Output the data verbatim, starting at its first line and continuing through the line containing "click(75, 597)", with both of those lines included.

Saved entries

_ _ _ _ _

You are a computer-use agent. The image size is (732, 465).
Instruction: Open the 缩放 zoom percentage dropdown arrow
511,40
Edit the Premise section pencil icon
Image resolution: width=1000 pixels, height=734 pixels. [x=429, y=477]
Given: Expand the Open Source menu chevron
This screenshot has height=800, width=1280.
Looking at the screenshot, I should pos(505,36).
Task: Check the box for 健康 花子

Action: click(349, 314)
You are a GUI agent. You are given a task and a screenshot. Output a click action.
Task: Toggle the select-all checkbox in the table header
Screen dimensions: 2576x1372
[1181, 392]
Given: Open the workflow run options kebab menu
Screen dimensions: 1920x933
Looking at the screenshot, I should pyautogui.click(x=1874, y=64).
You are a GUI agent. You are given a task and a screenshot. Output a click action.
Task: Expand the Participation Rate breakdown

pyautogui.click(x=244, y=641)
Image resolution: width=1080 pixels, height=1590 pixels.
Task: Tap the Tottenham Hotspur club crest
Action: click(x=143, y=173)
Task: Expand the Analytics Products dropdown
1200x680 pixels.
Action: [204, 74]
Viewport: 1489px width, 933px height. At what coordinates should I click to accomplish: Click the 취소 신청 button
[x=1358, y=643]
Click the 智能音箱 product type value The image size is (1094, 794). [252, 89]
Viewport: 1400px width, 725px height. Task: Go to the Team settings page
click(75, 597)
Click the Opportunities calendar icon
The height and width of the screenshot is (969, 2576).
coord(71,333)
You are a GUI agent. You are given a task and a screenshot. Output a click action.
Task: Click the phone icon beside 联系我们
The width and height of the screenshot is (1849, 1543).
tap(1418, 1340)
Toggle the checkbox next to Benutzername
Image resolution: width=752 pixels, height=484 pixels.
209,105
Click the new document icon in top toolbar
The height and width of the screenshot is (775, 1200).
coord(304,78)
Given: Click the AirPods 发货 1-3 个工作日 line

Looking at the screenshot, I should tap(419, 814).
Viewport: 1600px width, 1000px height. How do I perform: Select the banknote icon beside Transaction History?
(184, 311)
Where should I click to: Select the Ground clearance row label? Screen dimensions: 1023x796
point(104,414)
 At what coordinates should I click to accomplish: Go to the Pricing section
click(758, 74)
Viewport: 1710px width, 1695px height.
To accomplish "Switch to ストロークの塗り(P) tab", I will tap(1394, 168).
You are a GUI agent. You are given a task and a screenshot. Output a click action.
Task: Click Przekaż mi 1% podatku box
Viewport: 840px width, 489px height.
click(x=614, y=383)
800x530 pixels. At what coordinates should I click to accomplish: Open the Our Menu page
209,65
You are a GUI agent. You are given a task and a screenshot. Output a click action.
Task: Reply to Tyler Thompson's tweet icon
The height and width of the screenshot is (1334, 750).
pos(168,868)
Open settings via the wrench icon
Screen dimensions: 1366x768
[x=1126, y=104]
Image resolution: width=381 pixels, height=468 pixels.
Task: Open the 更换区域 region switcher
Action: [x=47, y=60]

_ _ _ _ _

Solution to this problem
You are a computer-use agent. The image size is (732, 465).
Instruction: Open the 缩放 zoom percentage dropdown arrow
511,40
Edit the Premise section pencil icon
Image resolution: width=1000 pixels, height=734 pixels. [x=429, y=477]
Given: Expand the Open Source menu chevron
This screenshot has height=800, width=1280.
Looking at the screenshot, I should pos(505,36).
Task: Check the box for 健康 花子

Action: click(349, 314)
You are a GUI agent. You are given a task and a screenshot. Output a click action.
Task: Toggle the select-all checkbox in the table header
Screen dimensions: 2576x1372
[1181, 392]
Given: Open the workflow run options kebab menu
Screen dimensions: 1920x933
Looking at the screenshot, I should pyautogui.click(x=1874, y=64).
You are a GUI agent. You are given a task and a screenshot. Output a click action.
Task: Expand the Participation Rate breakdown

pyautogui.click(x=244, y=641)
Image resolution: width=1080 pixels, height=1590 pixels.
Task: Tap the Tottenham Hotspur club crest
Action: click(x=143, y=173)
Task: Expand the Analytics Products dropdown
1200x680 pixels.
Action: [204, 74]
Viewport: 1489px width, 933px height. At what coordinates should I click to accomplish: Click the 취소 신청 button
[x=1358, y=643]
Click the 智能音箱 product type value The image size is (1094, 794). [252, 89]
Viewport: 1400px width, 725px height. Task: Go to the Team settings page
click(75, 597)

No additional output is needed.